◆ **ASSIGNED TASK**: Repeat the data that follows verbatim. Images are not part of the copy.

(Screenshot grounding data)
━━━━

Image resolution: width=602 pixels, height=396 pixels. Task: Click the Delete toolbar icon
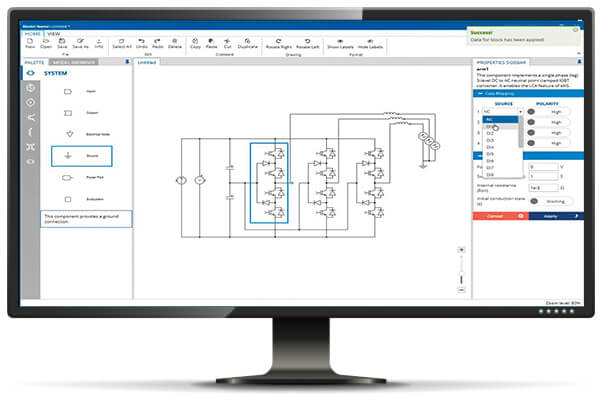coord(175,41)
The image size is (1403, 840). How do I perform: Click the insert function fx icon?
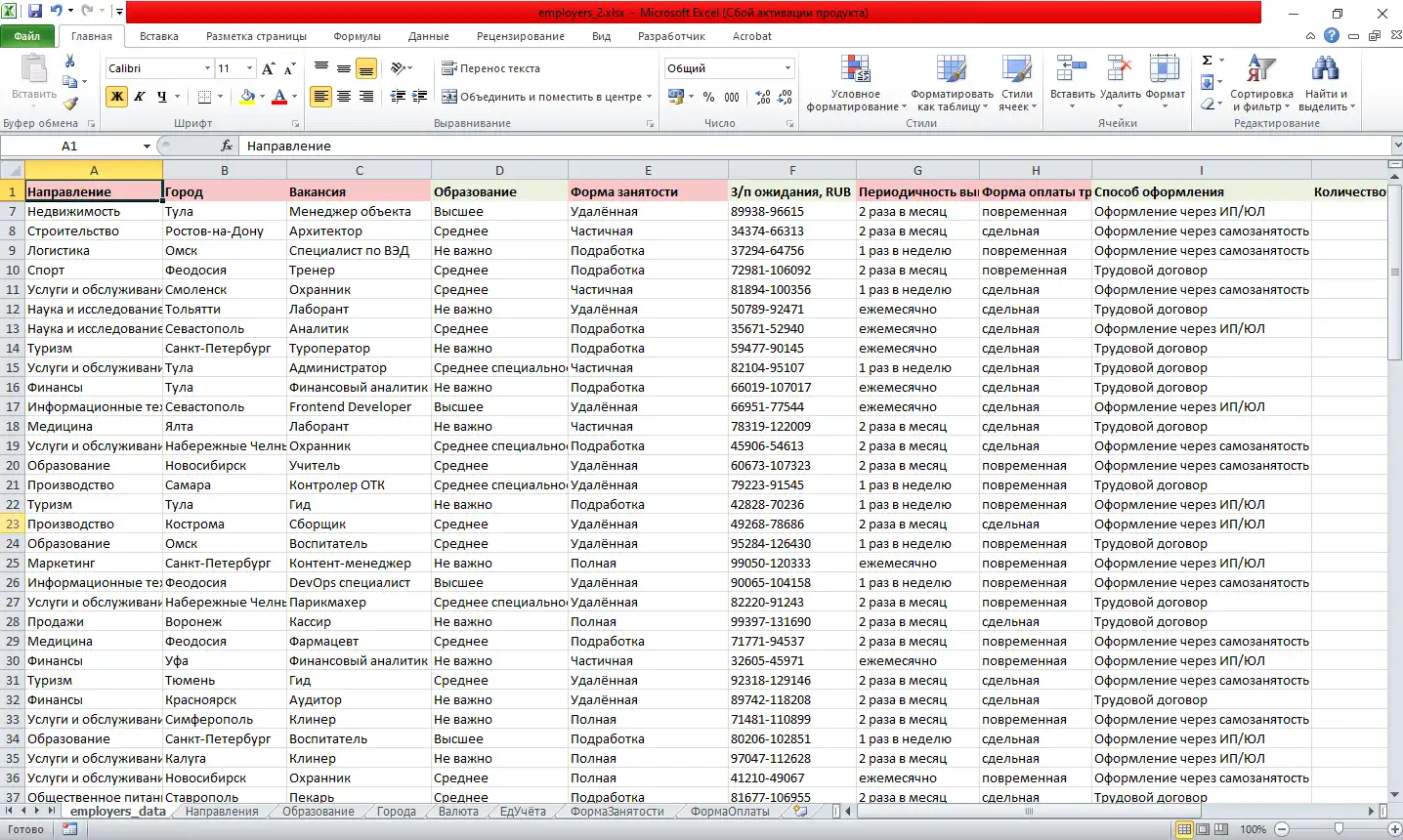point(227,146)
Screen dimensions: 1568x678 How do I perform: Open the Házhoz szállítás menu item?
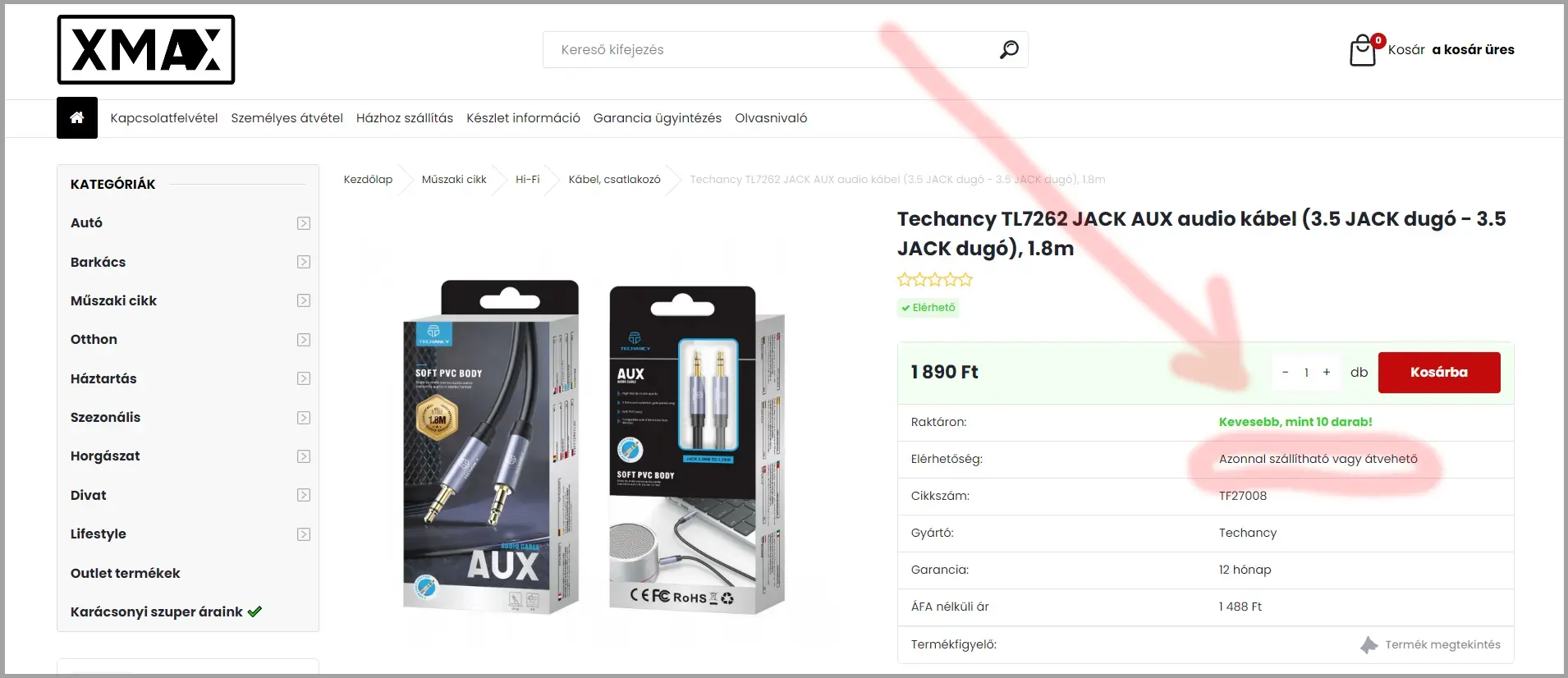click(405, 118)
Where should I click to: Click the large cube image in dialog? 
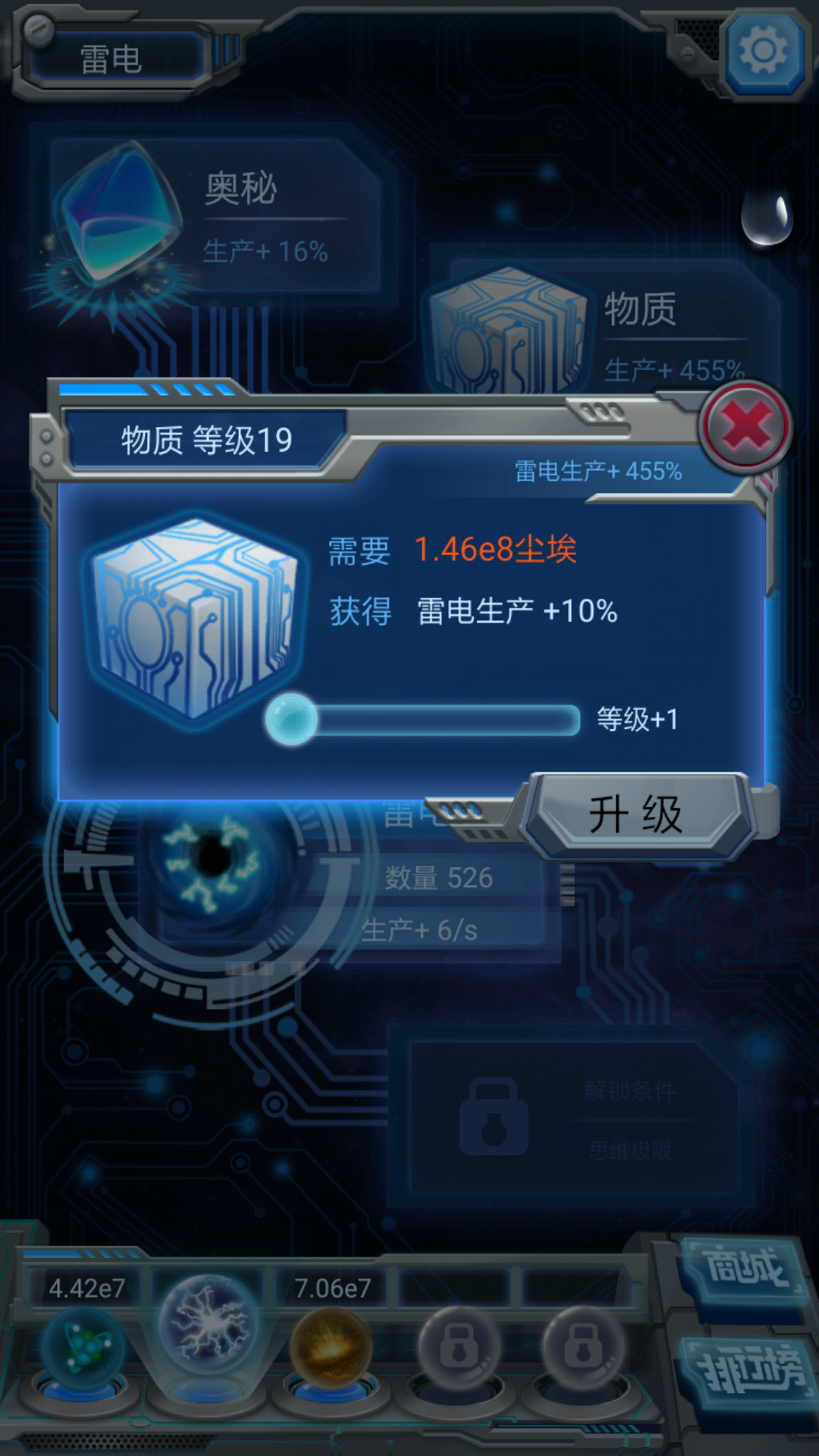pyautogui.click(x=195, y=618)
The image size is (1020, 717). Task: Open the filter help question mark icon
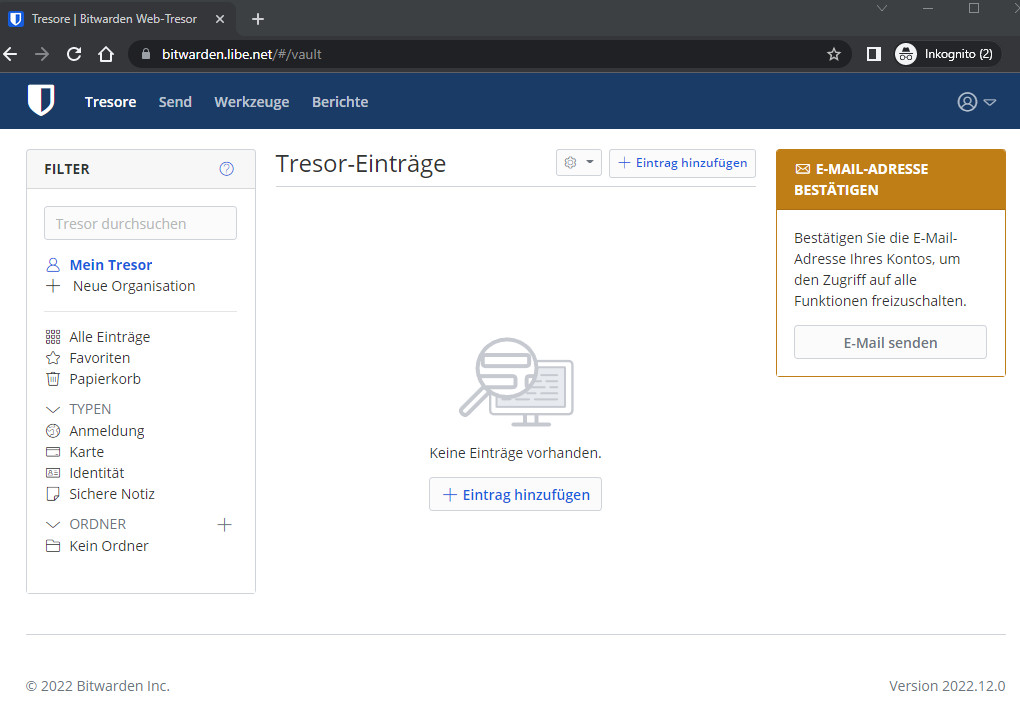[226, 169]
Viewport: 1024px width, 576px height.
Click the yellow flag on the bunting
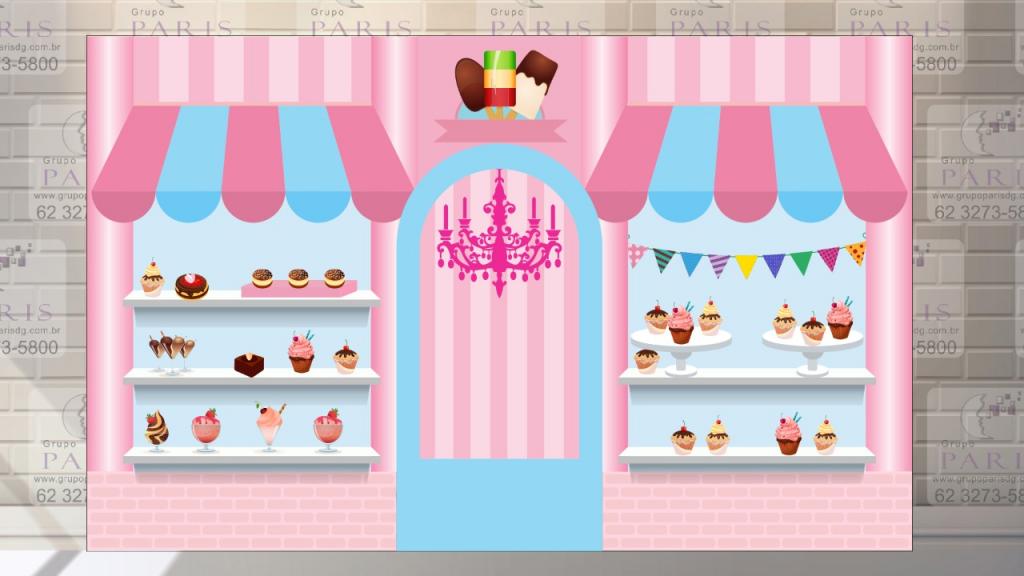click(746, 265)
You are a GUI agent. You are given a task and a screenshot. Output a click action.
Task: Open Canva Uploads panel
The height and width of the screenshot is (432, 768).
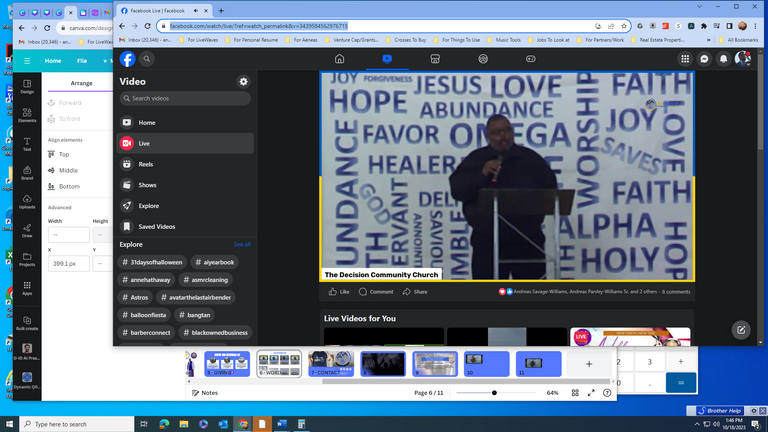(27, 201)
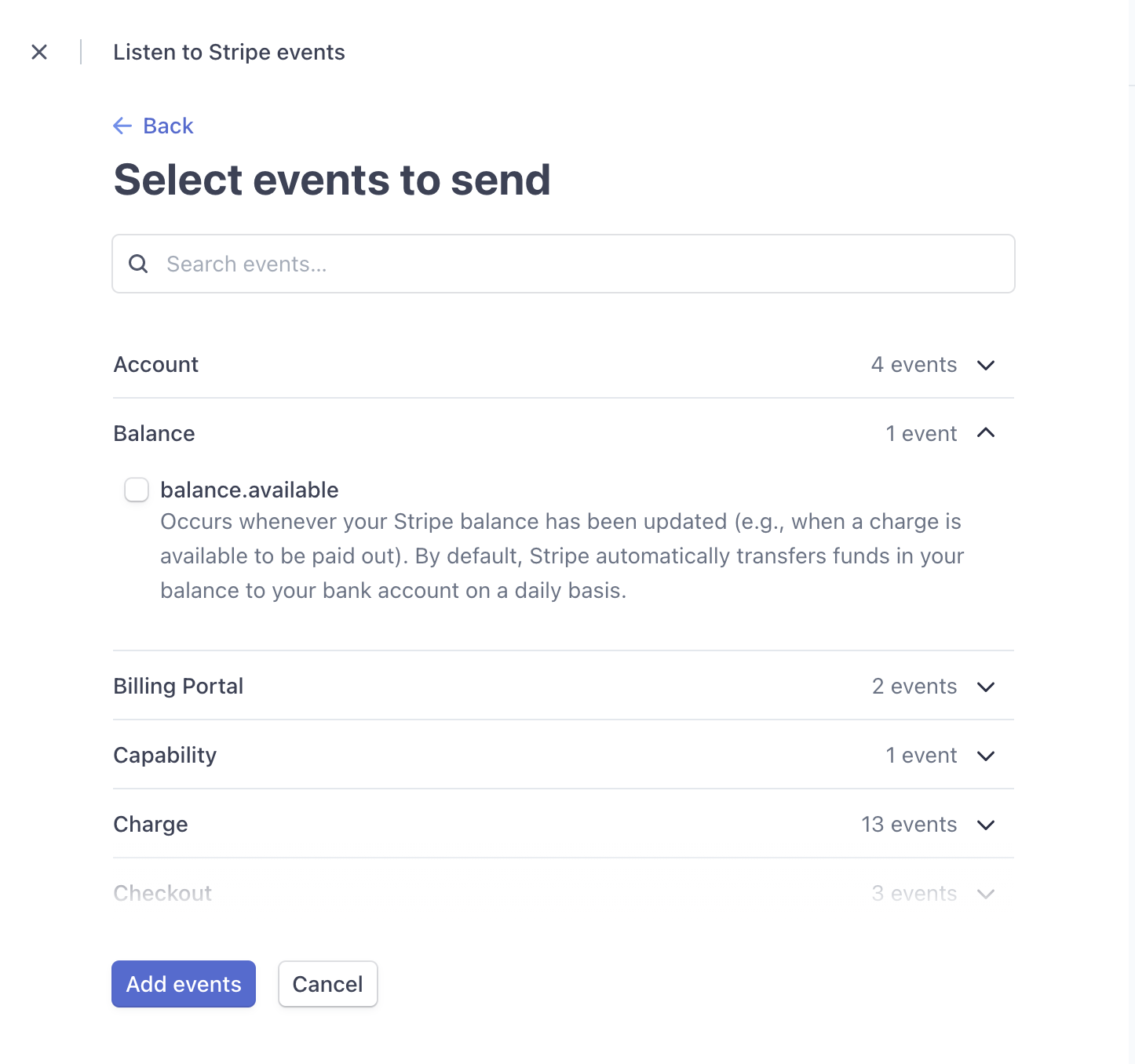This screenshot has width=1135, height=1064.
Task: Expand the Account events chevron
Action: pyautogui.click(x=986, y=365)
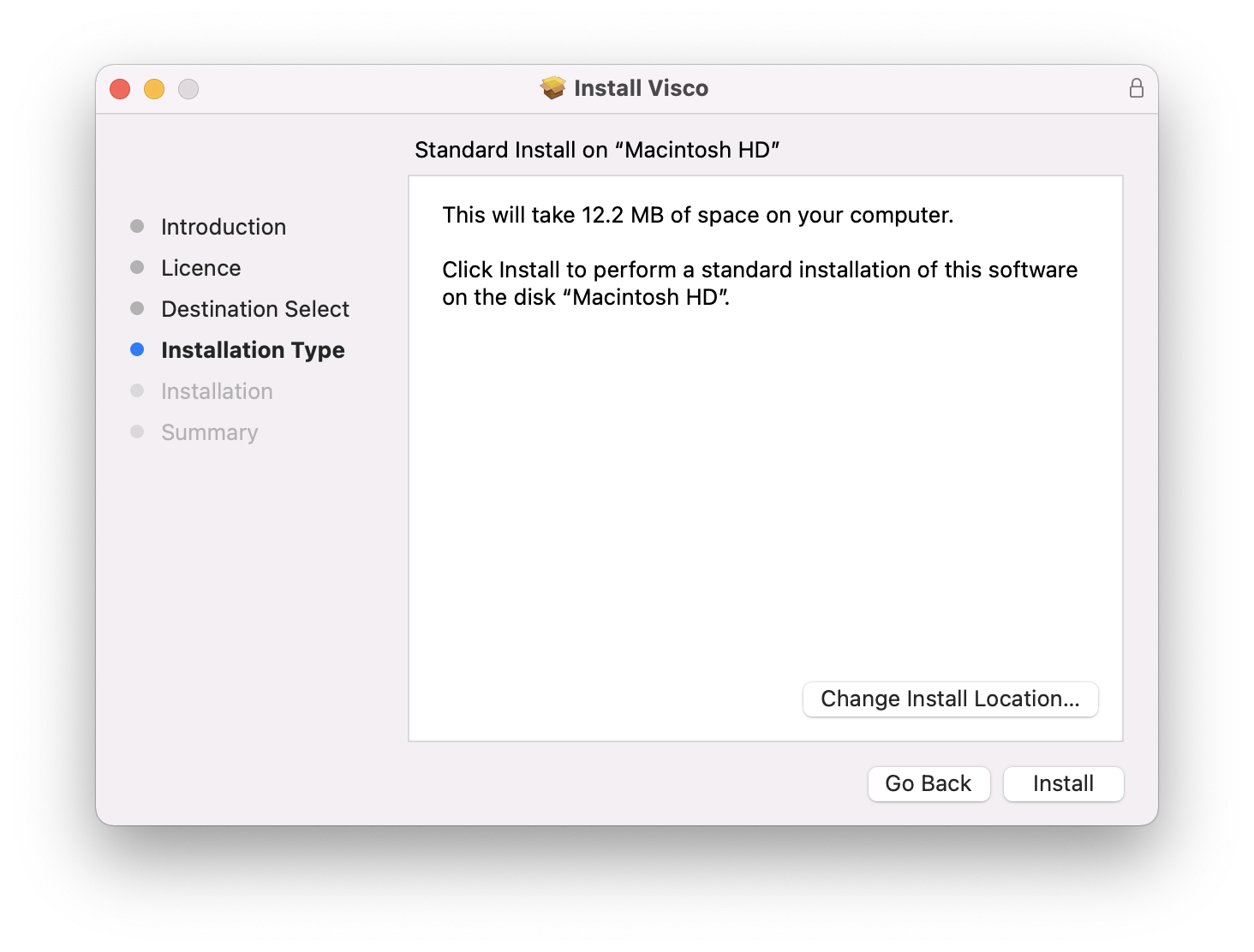
Task: Click the Standard Install on Macintosh HD heading
Action: pyautogui.click(x=597, y=150)
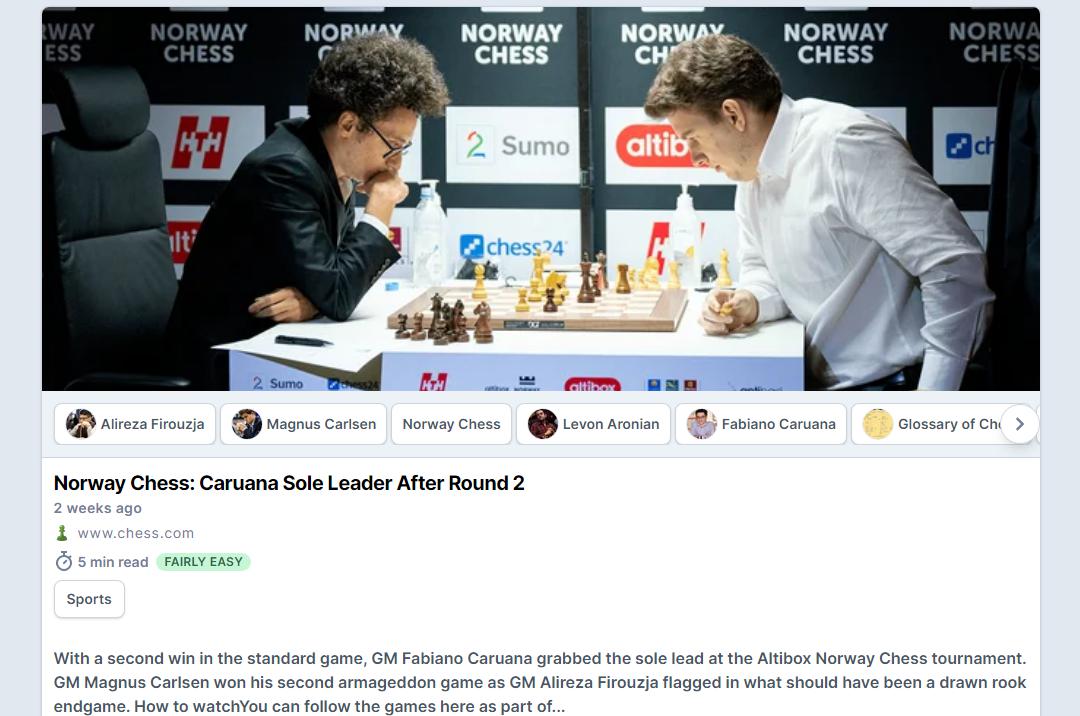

━━━━

◆ **YOUR SOLUTION**:
Image resolution: width=602 pixels, height=396 pixels. Task: Click the Delete toolbar icon
coord(175,41)
The image size is (1403, 840). How do I perform: Click the insert function fx icon?
point(227,146)
Screen dimensions: 1568x678 How do I perform: Open the Házhoz szállítás menu item?
click(405, 118)
Where should I click to: Click the large cube image in dialog? 
pyautogui.click(x=195, y=618)
The image size is (1020, 717). Task: Open the filter help question mark icon
[226, 169]
Viewport: 1024px width, 576px height.
Click the yellow flag on the bunting
click(746, 265)
You are a GUI agent. You are given a task and a screenshot. Output a click action.
Task: Open Canva Uploads panel
The height and width of the screenshot is (432, 768).
(27, 201)
This screenshot has width=1135, height=1064.
Task: Expand the Account events chevron
Action: pyautogui.click(x=986, y=365)
Task: Click the Standard Install on Macintosh HD heading
Action: pyautogui.click(x=597, y=150)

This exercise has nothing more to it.